I believe those people who are aware that gamecocks will often fight to the death entirely on their own should also know that the breeders who gentically manipulated them to behave in this manner are just as guilty of animal cruelty as the handlers in the pit or anyone else involved.

Unknown said...

Jason, great post!

I suspect you're right about the Humane Society, that they are inflating the nasty side of the sport to counter inflation by the other side.

Or, it could be that someone wrote the copy from a more involved document and didn't see the nuances. As you point out, non-gamecocks don't fight to the death, and neither do some gamecocks. They might be simplifying it to mean, "If you let gamecocks out into the wild, they wouldn't usually fight to the death once the 'fight to the death' instinct had been culled, an instinct that was artificially created by genetic manipulation through breeding." Gosh, that's a lot to say... so maybe they just said, "Gamecocks don't naturally fight to the death," an oversimplification at best.

Either way, a detailed argument explaining how you were (against your will) involved in cockfighting, know the sport, but are against it, followed by an explanation of why their argument is wrong could be useful. Or, they'll leave well enough alone since their argument has worked on all states but Louisiana.

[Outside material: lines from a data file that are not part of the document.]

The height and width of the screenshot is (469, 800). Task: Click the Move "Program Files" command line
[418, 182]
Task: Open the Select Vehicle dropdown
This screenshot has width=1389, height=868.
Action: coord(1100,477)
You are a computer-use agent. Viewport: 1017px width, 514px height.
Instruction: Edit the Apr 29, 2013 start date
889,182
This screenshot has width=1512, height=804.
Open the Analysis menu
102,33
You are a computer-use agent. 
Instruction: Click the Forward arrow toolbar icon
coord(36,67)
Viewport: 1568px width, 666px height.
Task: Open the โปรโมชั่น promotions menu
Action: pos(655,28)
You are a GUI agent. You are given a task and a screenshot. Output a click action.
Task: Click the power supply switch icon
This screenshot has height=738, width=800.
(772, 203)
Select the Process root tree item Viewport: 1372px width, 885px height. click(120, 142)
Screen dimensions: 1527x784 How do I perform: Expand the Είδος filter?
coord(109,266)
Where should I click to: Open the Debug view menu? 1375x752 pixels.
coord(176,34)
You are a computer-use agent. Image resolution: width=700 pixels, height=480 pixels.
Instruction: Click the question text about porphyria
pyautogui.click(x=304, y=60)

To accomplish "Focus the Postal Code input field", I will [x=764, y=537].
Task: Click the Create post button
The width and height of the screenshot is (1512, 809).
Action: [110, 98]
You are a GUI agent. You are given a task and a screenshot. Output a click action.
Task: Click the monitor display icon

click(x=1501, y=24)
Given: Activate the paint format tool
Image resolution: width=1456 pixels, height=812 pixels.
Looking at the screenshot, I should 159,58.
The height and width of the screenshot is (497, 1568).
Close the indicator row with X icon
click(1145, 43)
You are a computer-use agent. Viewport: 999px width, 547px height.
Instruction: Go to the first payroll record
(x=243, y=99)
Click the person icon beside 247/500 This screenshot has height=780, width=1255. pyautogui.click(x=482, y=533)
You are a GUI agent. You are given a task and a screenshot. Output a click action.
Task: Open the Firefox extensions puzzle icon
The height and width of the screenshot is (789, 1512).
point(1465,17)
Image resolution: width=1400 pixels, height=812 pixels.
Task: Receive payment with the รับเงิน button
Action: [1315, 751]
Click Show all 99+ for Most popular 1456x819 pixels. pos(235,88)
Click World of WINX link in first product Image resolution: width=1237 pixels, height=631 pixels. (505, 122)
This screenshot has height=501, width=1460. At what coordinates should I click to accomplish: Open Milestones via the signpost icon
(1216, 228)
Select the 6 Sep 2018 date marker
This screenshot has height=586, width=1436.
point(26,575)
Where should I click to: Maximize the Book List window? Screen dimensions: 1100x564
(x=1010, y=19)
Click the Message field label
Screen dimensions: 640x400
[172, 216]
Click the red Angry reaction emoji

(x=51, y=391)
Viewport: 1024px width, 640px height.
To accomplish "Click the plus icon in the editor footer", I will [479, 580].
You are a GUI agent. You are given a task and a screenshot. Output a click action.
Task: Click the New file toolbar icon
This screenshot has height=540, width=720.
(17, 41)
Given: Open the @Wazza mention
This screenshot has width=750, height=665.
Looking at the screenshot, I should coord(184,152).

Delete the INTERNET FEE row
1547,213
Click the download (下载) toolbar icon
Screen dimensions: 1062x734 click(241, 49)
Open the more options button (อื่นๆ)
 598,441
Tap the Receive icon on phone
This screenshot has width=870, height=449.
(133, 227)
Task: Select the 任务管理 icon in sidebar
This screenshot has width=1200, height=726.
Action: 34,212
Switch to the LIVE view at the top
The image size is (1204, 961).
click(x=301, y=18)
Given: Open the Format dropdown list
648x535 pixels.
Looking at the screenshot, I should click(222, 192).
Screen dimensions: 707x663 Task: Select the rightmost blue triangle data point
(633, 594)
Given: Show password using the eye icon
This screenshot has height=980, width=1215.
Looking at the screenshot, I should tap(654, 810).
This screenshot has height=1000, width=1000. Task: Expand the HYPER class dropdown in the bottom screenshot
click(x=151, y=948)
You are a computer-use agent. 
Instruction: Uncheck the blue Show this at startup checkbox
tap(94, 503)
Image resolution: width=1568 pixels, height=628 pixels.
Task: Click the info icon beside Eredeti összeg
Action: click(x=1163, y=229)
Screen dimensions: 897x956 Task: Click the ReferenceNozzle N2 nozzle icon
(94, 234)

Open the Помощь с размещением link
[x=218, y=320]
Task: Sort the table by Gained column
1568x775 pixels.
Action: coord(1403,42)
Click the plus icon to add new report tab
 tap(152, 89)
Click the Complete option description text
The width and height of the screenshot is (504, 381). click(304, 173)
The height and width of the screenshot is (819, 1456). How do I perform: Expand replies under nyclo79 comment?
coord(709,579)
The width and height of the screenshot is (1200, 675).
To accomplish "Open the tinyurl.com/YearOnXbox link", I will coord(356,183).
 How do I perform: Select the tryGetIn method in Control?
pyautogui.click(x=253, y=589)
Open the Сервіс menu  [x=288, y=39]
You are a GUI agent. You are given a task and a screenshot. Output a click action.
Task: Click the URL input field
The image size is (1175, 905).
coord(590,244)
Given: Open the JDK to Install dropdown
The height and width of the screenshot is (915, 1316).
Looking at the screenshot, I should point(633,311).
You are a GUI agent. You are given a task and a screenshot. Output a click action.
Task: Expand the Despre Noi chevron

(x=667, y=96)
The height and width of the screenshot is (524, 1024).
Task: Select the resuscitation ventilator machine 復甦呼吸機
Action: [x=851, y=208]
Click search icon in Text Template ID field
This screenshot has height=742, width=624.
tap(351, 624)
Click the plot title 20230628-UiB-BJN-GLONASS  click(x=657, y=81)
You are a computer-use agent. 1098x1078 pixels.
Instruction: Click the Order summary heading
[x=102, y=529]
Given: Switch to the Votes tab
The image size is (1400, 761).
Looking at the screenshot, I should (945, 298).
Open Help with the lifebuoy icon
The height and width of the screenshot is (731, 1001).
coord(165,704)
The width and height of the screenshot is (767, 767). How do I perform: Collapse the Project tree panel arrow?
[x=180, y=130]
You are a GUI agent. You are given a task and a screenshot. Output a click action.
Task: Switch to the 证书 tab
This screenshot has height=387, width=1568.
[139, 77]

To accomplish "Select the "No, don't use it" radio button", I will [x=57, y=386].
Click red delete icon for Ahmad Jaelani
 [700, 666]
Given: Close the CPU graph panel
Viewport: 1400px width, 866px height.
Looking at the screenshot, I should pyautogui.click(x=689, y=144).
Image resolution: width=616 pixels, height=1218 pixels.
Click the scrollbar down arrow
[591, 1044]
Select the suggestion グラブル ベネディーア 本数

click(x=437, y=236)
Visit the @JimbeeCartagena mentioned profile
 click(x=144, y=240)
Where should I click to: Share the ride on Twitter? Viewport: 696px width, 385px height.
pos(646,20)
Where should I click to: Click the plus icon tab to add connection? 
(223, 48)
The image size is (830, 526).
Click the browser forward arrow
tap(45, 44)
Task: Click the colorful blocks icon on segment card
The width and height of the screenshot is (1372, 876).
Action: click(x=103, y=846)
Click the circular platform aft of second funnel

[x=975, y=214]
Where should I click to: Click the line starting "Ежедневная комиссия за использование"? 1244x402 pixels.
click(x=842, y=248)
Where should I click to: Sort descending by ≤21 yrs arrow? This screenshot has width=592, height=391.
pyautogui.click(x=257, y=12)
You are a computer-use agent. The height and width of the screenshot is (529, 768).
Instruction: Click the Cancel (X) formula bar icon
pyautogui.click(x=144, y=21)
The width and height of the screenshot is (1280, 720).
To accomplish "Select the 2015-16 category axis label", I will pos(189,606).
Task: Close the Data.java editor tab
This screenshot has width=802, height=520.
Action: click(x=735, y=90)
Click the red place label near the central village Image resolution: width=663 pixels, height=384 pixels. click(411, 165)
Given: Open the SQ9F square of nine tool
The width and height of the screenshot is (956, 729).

The rodeo thing is the typical slippery slope fallacy: "It's a slippery slope! You ban cockfighting and the next thing you know they'll ban rodeos and dog races!" There is absolutely no basis in fact. Rodeos are legal in almost every jurisdiction in the U.S. and Canada (Toronto banned animal circuses due to cruelty; not sure if rodeos fall under that ban), yet none of these allow cockfighting. As you point out some of them have banned cockfighting for well over a century. I've seen slipperier slopes made of sand paper...

JAM said...

Good ole Lowsy-anna. My chest swelleth with pride. No, wait, that's probably just indigestion.

Doesn't surprise me a bit that La. is the final holdout of cockfighting. When I was growing up, La., Miss., and Ala. were always duking it out for last place ranked public schools in the country. This is just one more straw on the camel's back.

When the whole Broward County, FL 2000 presidential election was the political news for months on end, I'd tell my friends that it didn't bother me at all living in FL with the whole nation thinking us idiots. "I'm from Louisiana!", I'd announce and everyone would laugh, because Louisiana is well known for political shenanigans. If felt good to me that the heat was on some other state for a change.